The dramatic surge in power bills has been a major factor in the decline of our manufacturing sector and the loss of thousands of jobs. In little more than ten years the RET has rocketed Australia from almost the cheapest to almost the most expensive electricity in the world: Australian states occupy four of the top six spots only beaten by Denmark and Germany. These countries are also sapped pointlessly with punishing renewable energy policies producing small amounts of extremely expensive, intermittent power that has to be backed up by fossil fuel power anyway.
Contrary to claims by industry lobby groups mostly representing Big Wind producers, merchant bankers and consultants, it is no coincidence that power prices went up so steeply when mandatory renewable energy targets were introduced.

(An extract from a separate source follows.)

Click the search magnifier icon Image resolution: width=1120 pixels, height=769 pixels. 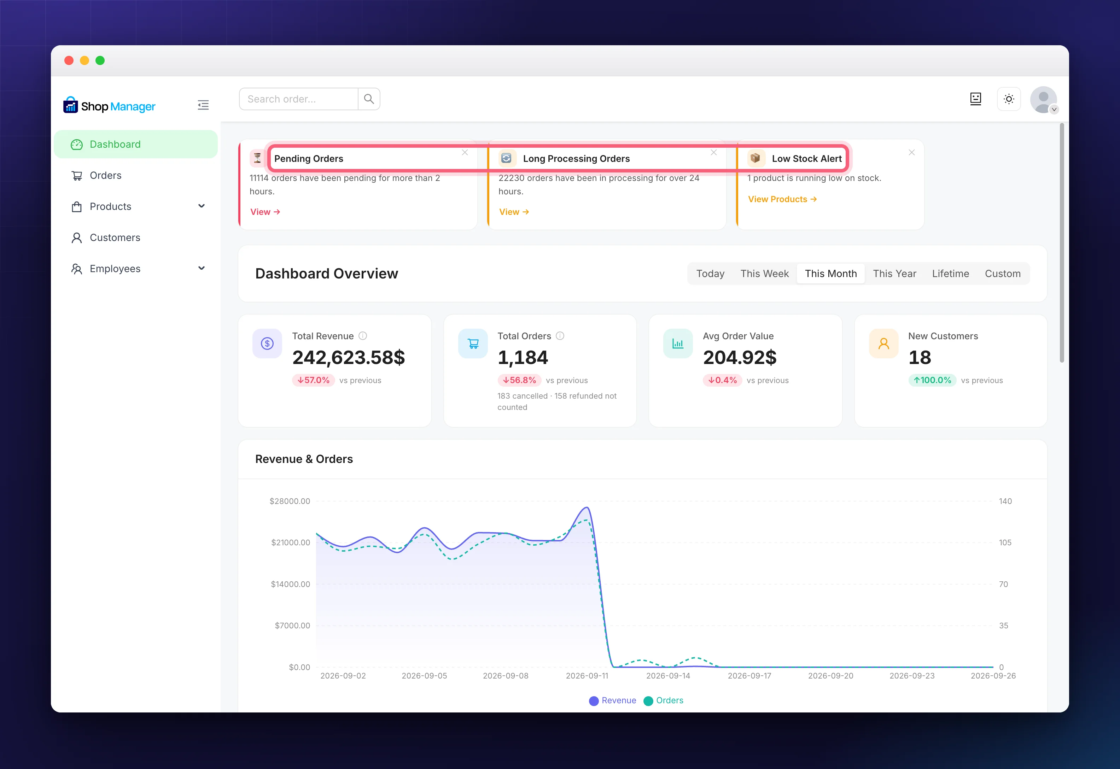[369, 99]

A report from the accounting firm Deloitte showed that the RET will stifle the economy, cost jobs and drive up prices, and is a very inefficient means of reducing greenhouse gas emissions. It concludes that abolishing the RET would increase real GDP by $29 billion in net present terms relative to the RET continuation.
The chief beneficiary of the RET is the wind industry, which receives Renewable Energy Certificates currently worth about $30 for every megawatt of electricity it produces, on top of the price paid to them for electricity generated by wind turbines. The certificates are funded by electricity customers as a hidden charge on their bills.
The net effect of this subsidy is to hand an additional $17 billion of
our money to these companies over 15 years for no measurable environmental benefit.
It is undisputed that despite being a mature technology the wind generation industry is not viable anywhere in the world withoutgovernment or customer subsidies. It is just government mandated corporate welfare.
Grant King, CEO of Origin Energy, one of Australia’s largest electricity retailers with extensive interests in gas as well as wind energy generation said last year that the RET will be the main driver of electricity price rises by 2020. He also said that renewable energy costs now accounted for 14 per cent of electricity bills, up from 2 per cent five years ago. For larger users it accounted for 30 per cent of their bills.
If Labor, the Greens and Clive Palmer really care for social justice they will not allow working families, pensioners and the disadvantaged to be ripped off by wealthy wind generators anymore and they will back abolition of the RET.